======== INPUT RECORDS ========
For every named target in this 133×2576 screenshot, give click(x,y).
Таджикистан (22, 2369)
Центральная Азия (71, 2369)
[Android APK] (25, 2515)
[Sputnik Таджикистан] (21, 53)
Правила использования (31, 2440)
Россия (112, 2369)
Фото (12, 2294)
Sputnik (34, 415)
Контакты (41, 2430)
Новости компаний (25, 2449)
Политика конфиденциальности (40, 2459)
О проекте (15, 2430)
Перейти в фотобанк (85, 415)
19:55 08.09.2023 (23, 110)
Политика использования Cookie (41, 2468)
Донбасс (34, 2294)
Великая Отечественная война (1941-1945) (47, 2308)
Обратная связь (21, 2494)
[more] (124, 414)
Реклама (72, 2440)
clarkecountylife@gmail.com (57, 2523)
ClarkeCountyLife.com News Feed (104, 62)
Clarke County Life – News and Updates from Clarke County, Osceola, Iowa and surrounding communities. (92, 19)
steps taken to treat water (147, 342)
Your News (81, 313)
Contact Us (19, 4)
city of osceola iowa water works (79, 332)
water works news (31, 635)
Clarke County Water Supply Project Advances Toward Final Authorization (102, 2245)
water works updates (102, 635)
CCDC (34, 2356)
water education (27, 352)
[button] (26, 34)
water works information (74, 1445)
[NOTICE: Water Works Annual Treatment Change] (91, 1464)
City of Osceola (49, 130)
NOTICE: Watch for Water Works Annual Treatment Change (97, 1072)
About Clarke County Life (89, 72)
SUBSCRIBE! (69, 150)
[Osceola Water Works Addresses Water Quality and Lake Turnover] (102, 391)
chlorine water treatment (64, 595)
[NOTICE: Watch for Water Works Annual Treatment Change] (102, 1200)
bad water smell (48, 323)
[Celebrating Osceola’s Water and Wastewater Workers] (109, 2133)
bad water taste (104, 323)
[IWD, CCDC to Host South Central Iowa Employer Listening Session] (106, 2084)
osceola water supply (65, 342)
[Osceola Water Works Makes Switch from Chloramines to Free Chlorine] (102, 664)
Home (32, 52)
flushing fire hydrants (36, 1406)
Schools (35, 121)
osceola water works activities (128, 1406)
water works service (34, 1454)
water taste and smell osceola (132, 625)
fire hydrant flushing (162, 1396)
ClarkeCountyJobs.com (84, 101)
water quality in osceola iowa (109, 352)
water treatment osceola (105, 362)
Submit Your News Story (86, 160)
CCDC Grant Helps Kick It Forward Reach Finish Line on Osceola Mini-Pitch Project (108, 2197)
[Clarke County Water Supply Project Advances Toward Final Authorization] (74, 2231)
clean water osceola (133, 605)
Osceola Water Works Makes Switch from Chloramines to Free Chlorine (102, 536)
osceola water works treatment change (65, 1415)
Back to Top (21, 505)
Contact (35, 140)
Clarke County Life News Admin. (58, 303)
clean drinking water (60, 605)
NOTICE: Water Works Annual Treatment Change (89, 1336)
========
#### WHAT TO DO:
Using the records above, report the number of lines that include the string "CCDC", with nothing added.

#### RESPONSE BELOW:
3